障がい者の地域生活移行について
小野寺 慎一郎 議員(横浜市旭区)
 質問要旨
 県では、障がい者のより円滑な地域生活移行を図るため、かながわ障害者地域生活推進プログラム大綱を策定し、障がい者の地域生活移行や地域生活支援に係る様々な施策に取り組んできた。
 
 そこで、かながわ障害者地域生活推進プログラム大綱に基づく取組の進捗状況について、その都度議会で確認をしてきたところだが、現時点で、障がい者が地域で生活するために必要な住まいの場であるグループホーム等のサービスの基盤整備や支援の仕組みづくりが、どこまで進められたのか伺いたい。
 
 また、現行の第4期の神奈川県障害福祉計画の期間が、平成29年度末までとなっていることから、平成29年度に計画改定作業を行うと承知しているが、障がいの重い方も含めて、更なる障がい者の地域生活移行に向けて、どのように取り組んでいくのか、併せて伺いたい。

 知事答弁
 まず、サービスの基盤整備や支援の仕組みづくりについてです。
 県では、平成21年7月に、「かながわ障害者地域生活支援推進プログラム大綱」を策定し、グループホーム等の設置促進、家族のレスパイト(休息)の充実など、様々な事業を実施してきました。

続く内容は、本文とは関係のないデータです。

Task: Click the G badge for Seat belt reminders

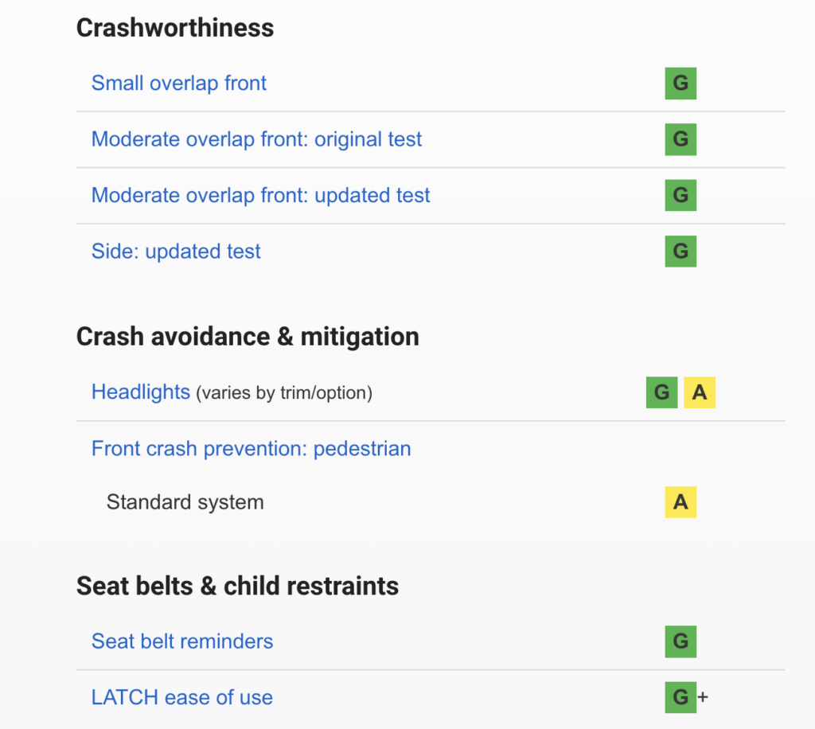Action: coord(680,641)
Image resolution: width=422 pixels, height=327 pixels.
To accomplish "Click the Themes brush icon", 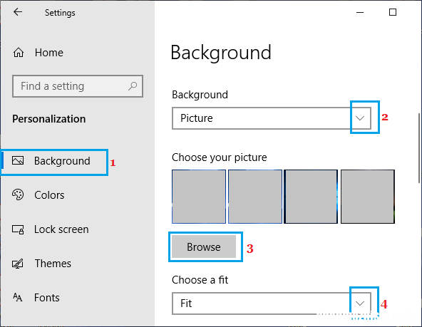I will point(18,264).
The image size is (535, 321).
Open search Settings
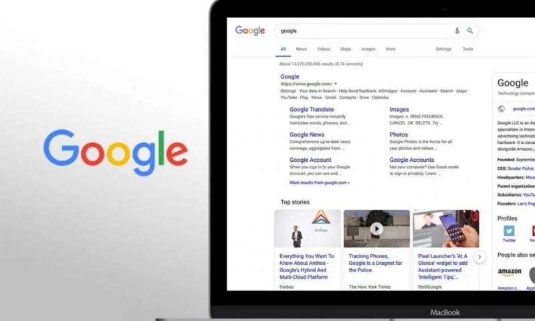coord(443,49)
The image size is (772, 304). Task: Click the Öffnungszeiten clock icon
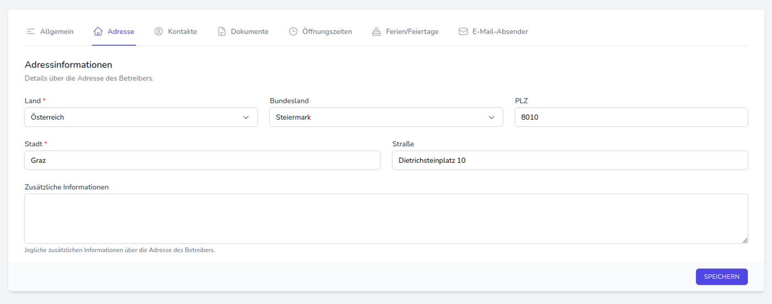pyautogui.click(x=293, y=31)
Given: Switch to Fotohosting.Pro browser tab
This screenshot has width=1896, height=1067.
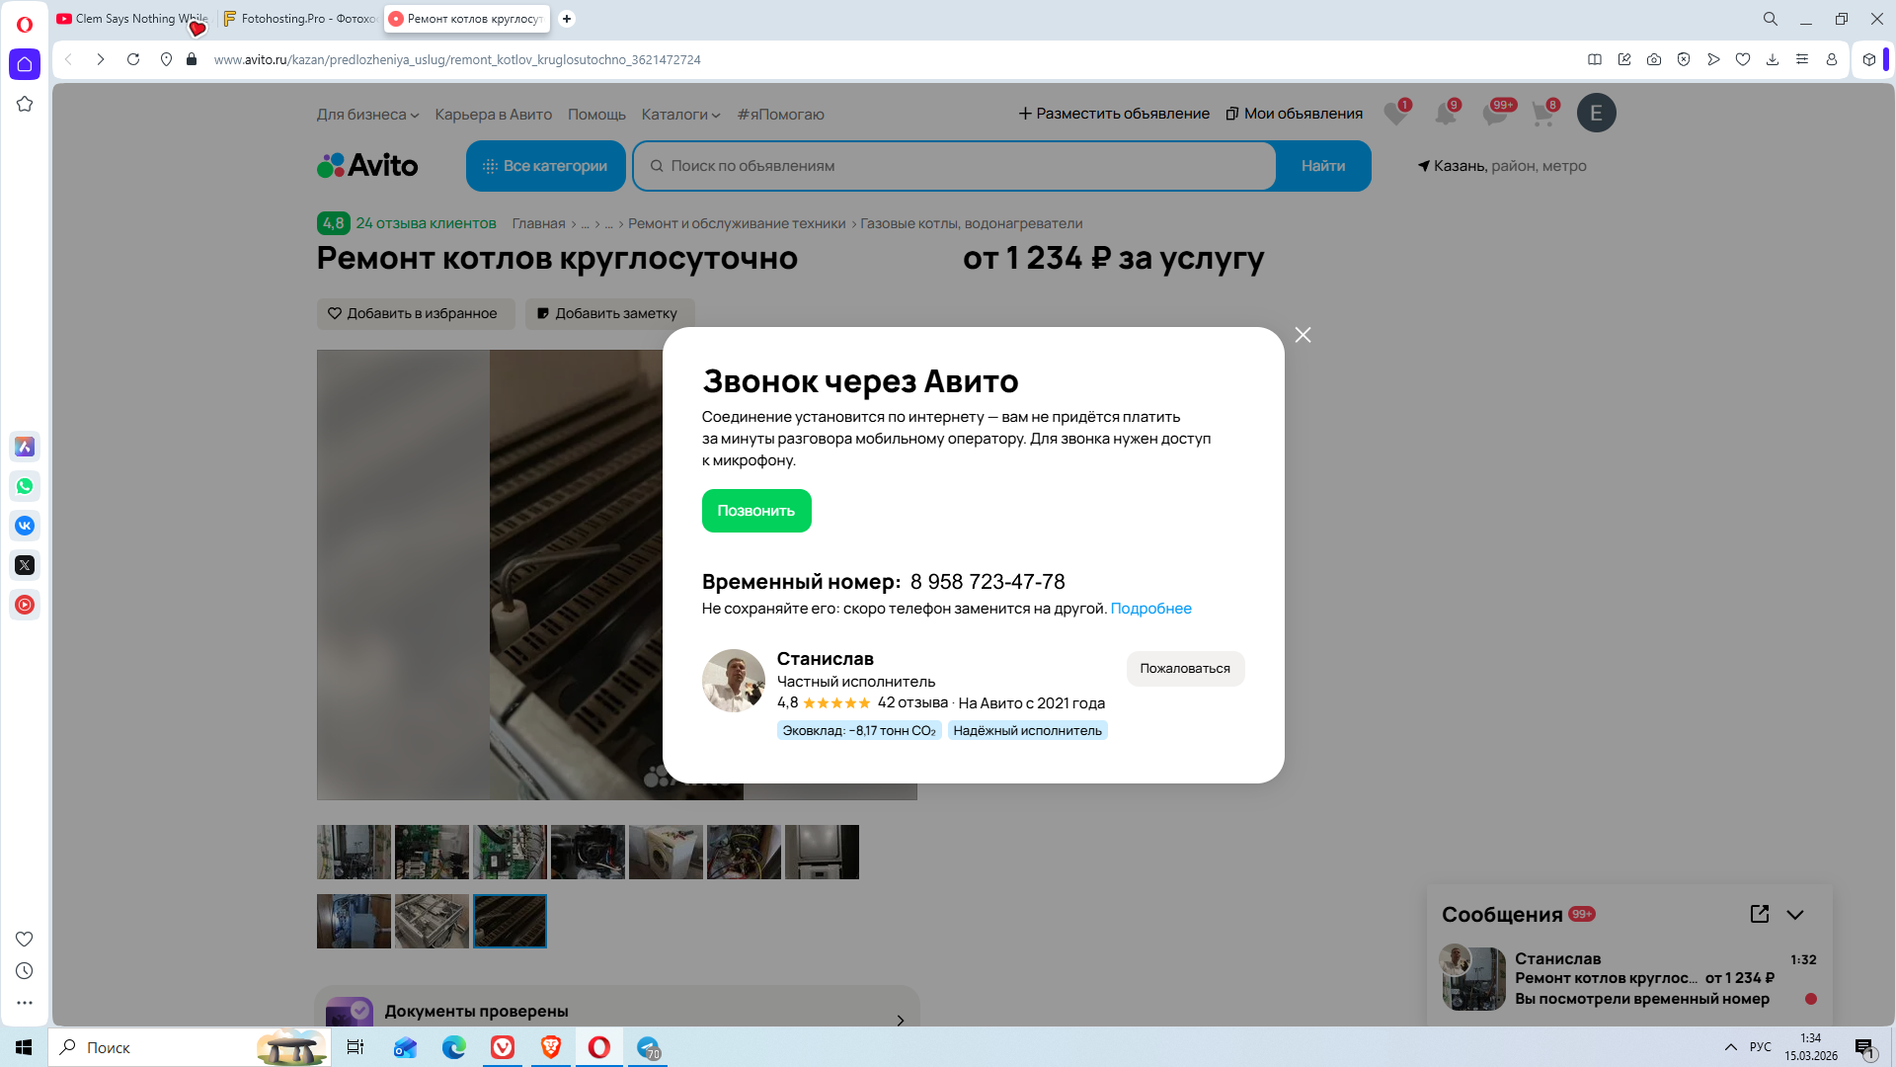Looking at the screenshot, I should pyautogui.click(x=299, y=19).
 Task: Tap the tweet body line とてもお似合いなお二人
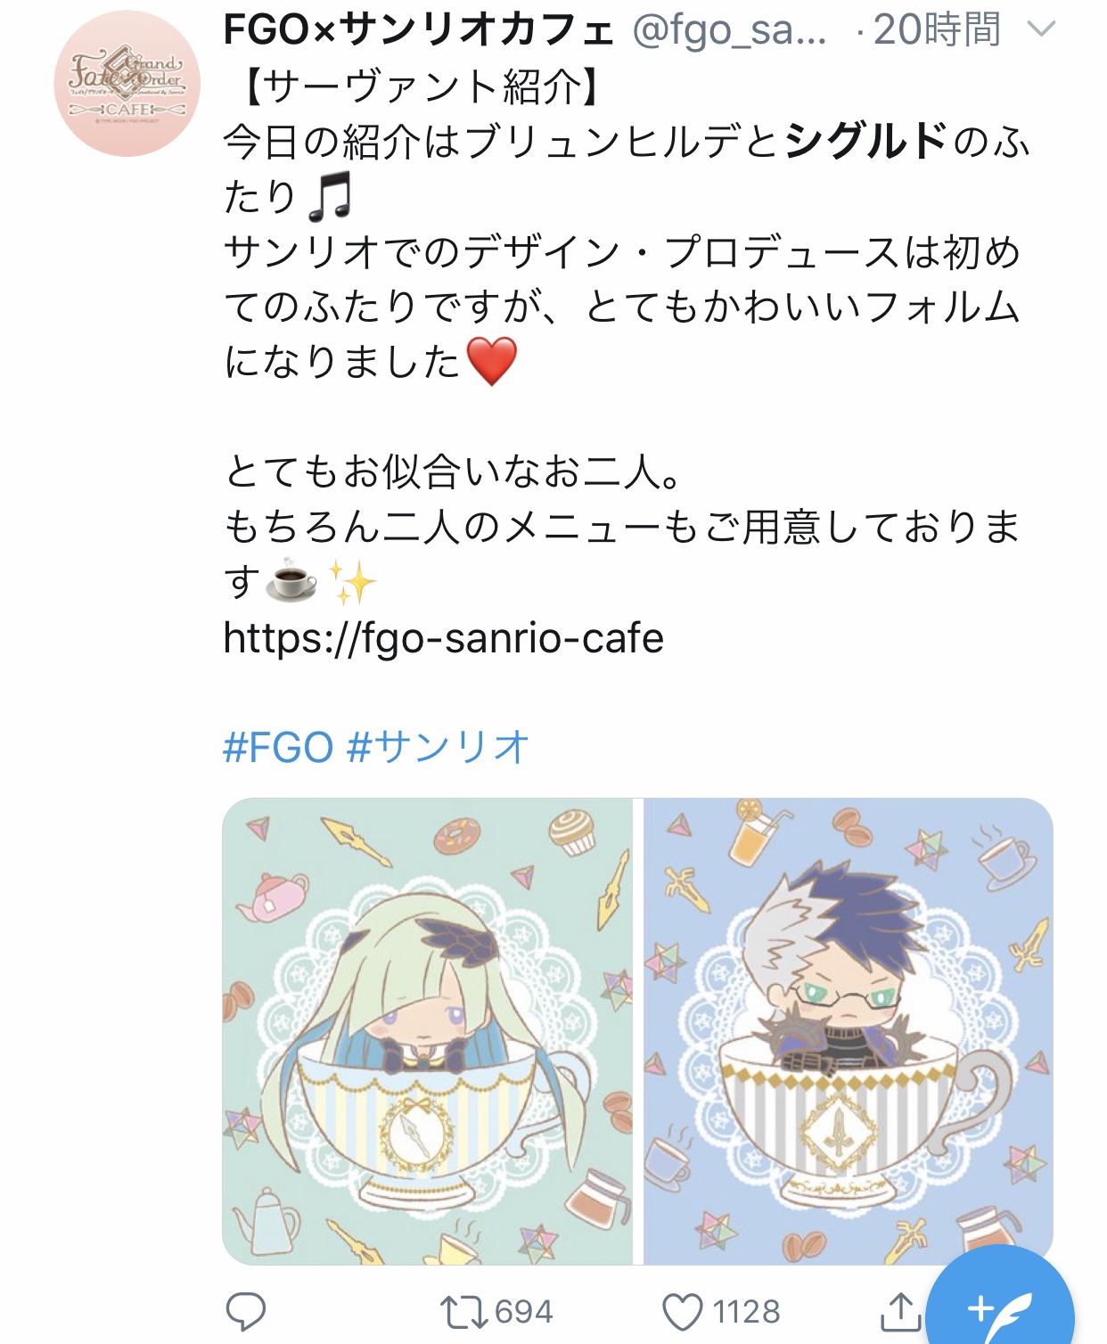tap(455, 472)

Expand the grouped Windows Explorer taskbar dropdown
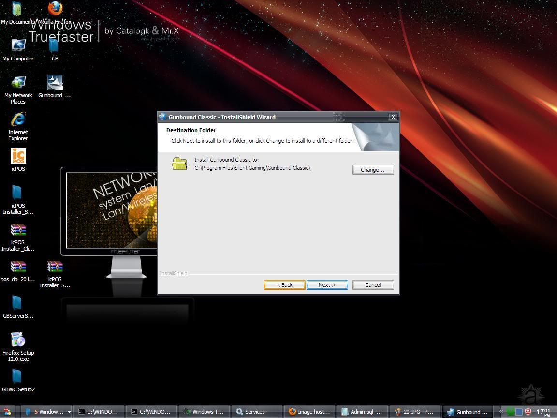click(x=69, y=412)
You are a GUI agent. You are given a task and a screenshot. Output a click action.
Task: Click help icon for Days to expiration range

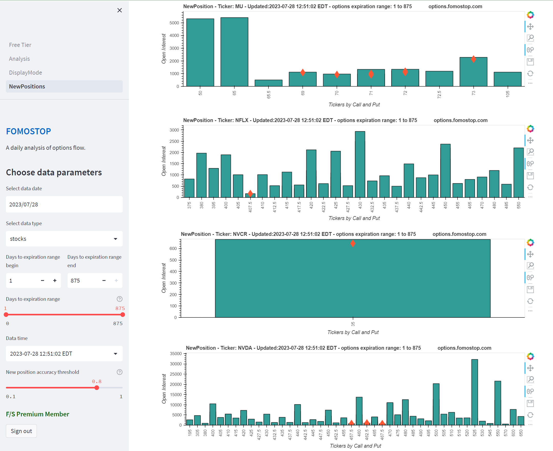(119, 299)
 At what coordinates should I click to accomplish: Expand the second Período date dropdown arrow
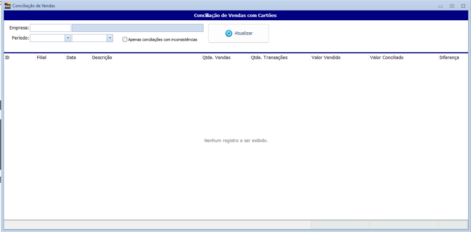110,38
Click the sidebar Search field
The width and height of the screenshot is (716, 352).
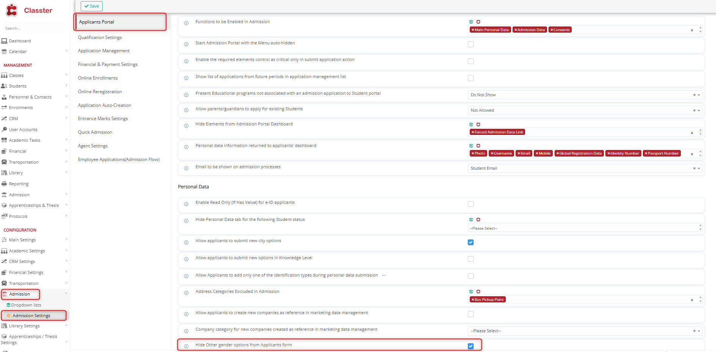[x=32, y=28]
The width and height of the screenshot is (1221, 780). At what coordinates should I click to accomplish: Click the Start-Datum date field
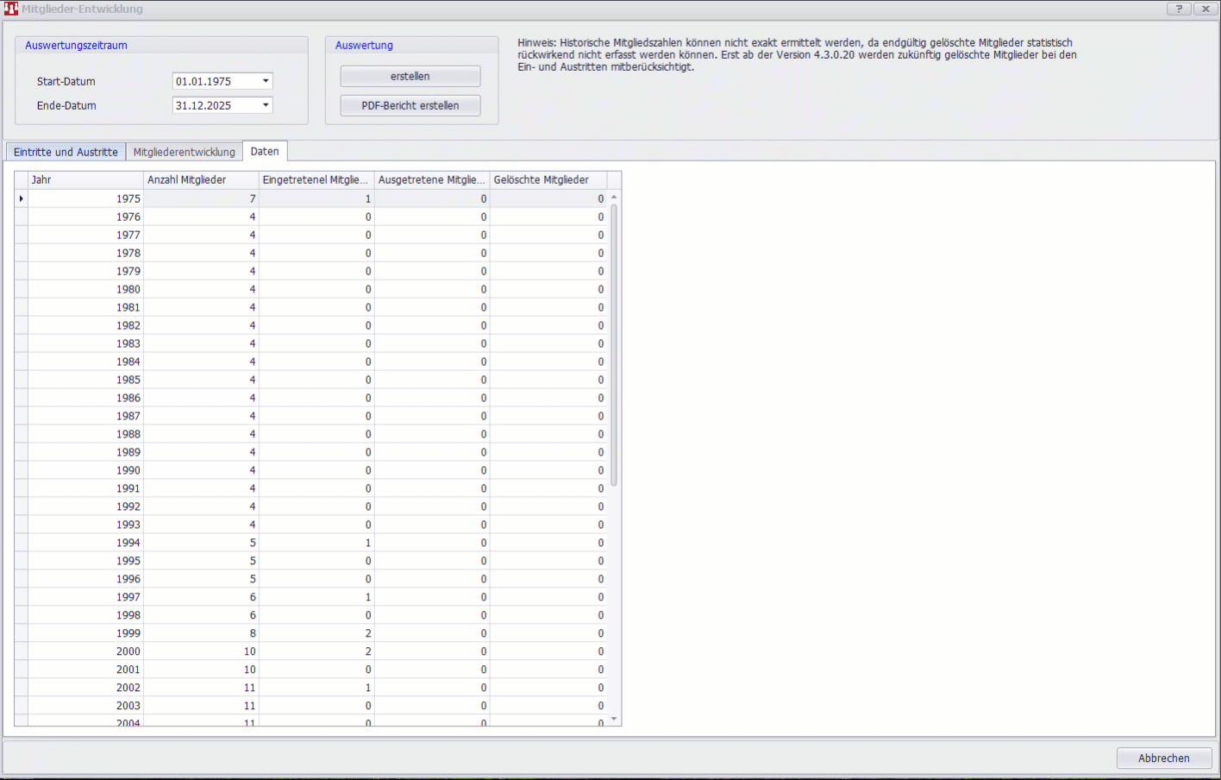click(215, 81)
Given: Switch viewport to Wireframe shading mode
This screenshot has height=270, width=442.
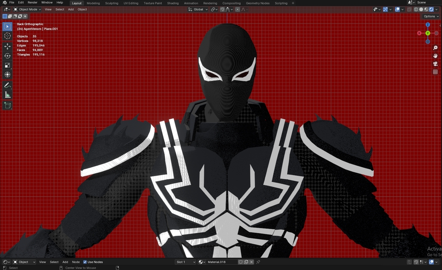Looking at the screenshot, I should coord(416,9).
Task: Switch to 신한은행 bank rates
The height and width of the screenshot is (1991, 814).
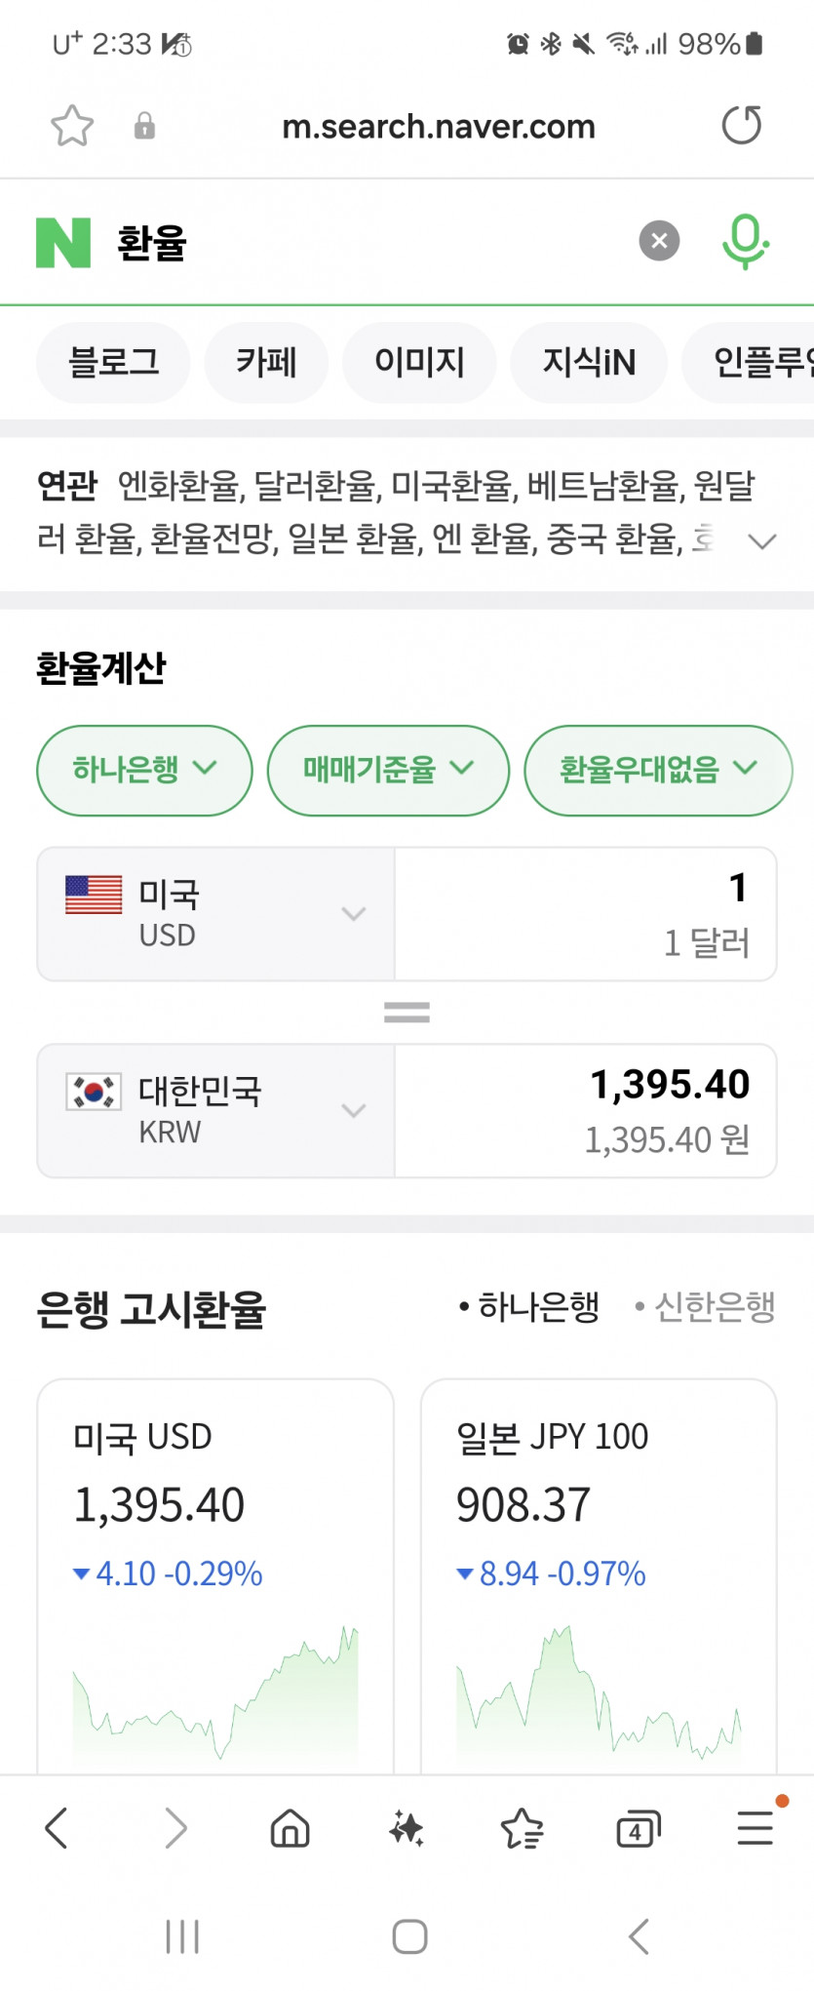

 平成27年度からは「第4期県障害福祉計画」に基づき、グループホーム等の設置促進や、障がいのある方の在宅生活や日中活動への支援など、地域生活を支えるための取組みを継続しています。
 その結果、平成17年度から27年度までの11年間で、グループホームの利用者は3,083人が7,294人へ、居宅介護サービスの利用時間は約18万時間が約37万時間へと、いずれも約2倍となっており、障がい者が地域で生活するための基盤整備や仕組みづくりは着実に進んでいます。
 次に、障がい者の更なる地域生活移行に向けての取組みについてです。
 県内でも平成17年度から平成27年度までの間で981人の方が施設から地域生活に移行しており、グループホーム等の利用者も増加しております。
 その一方で新たな入所者がいることから、県内の施設の入所者数は平成17年度に5,308人であったものが、平成27年度には4,920人とわずかに減っただけでまだ多くの方が施設に入所されていることも事実であります。
 そこで、来年度の計画改定にあたっては、引き続き「施設から地域生活への移行」を目標とするとともに、グループホームへの支援のあり方などについて、市町村等関係機関や障がい者団体等のご意見を踏まえ、しっかりと検討してまいります。